Испокон веков сложилось так, что жители маленьких деревень зависели от политики, которую избирал владелец замка. Искали у него защиты или требовали справедливости. Торговали. Работали на земле.

Война разрушила сложившиеся за столетия связи, и как оказалось, восстановить разрушенное не так-то и просто. Сколько сил я приложил, сколько нервов убил, пытаясь объяснить местным, что работать на замковых полях выгоднее, чем наниматься на фермы зажиточных горожан!

– Это же ваша земля, – с пеной у рта доказывал я. – Ваша! Что ж она у вас пустой стоит? Чем плохо дома-то работать?

– Да чего плохо-то, барич? – бухтели мужики. – Оно-то хорошо, да только кто ж нам заплатит?

Я мозоль на языке натёр, объясняя, что они сами же себе на жалованье и заработают, когда вырастят пшеницу, да продадут её мельнику.

– А чего мельнику-то? – пугался, собственно, мельник. – Я что, крайний? Мне и самому жрать нема чего.

– Потому и нема, – рычал я, – что у фермеров зерно дорогое. Ты ж не зерно у них покупаешь, а жернова им в аренду сдаёшь!

– Тебе, барич, виднее, – соглашался мужик. – Оно, может, и таво… как ты сказал? Чаво я делаю?.

...Но потихоньку дело пошло на лад, и те поля, что к замку ближе, снова стали обрабатываться, в замок по осени десятки подвод съезжаются, а в прошлом году в Городе-под-стеной – том городе, который построил я и мои люди – состоялась первая в истории ярмарка урожая.

Отогревается народ, доверяет. Нельзя мне их сейчас подвести. Что я, не знаю, как МК работает? Приедут, перетрясут всех, перепугают, на дыбу виновников повесят, а может, и не только виновников. А потом уедут.

А мне тут жить.

Мне и моим людям. И детям нашим. Не год и не два – а до тех пор, пока стоит Щит. А он, хочется верить, стоять будет ещё очень-очень долго...
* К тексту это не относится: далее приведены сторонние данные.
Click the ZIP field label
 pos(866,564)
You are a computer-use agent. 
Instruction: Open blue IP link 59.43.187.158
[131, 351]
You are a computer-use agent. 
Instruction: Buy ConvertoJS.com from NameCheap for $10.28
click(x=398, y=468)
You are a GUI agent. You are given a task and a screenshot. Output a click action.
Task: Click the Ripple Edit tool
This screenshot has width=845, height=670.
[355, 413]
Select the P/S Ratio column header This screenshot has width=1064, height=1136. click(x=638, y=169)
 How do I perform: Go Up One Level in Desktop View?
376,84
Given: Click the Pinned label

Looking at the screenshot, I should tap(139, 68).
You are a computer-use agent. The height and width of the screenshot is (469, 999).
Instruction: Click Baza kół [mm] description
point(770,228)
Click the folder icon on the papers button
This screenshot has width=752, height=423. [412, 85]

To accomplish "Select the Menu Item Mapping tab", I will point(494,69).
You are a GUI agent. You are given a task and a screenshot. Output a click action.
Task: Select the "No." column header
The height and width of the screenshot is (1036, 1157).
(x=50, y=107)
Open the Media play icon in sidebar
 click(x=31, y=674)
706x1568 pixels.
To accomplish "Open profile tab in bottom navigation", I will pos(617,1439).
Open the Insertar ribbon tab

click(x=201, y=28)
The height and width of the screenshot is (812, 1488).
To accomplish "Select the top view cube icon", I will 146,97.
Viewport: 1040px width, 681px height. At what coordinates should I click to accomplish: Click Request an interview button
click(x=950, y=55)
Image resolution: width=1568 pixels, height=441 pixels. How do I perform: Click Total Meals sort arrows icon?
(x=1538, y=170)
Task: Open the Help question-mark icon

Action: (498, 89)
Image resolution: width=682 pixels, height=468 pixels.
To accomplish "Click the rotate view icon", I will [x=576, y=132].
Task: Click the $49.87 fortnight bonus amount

Стукнув костяшками пальцев по косяку, я толкнул скрипучую дверь и, согнувшись, просунул в узкий проход голову и плечи.

– Эй, Лиса, ты так поёшь сла…

– Ой, мамочки!

– ...дко…

Мне в лицо прилетело чем-то мокрым, пахнущим ванилью и клубникой, но я даже не дёрнулся, прикипев взглядом к открывшейся мне картине.

Мокрую одежду Мадди успела снять, но из сухой до моего прихода надела лишь короткую нижнюю юбку из белого хлопка и плотные серые чулки…

Волосы подколоты на макушке, отчего шея кажется совершенно беззащитной, хрупкая линия плеч, тонкие ключицы, мягкие полушария груди с выпуклыми коралловыми сосками. Бархатными. Напряжёнными.

Мой рот наполнился слюной, голова звоном, а член – кровью.

– Отвернись! – взвизгнула Мадди, скрестив руки перед собой и пронзая меня разъярённым взглядом.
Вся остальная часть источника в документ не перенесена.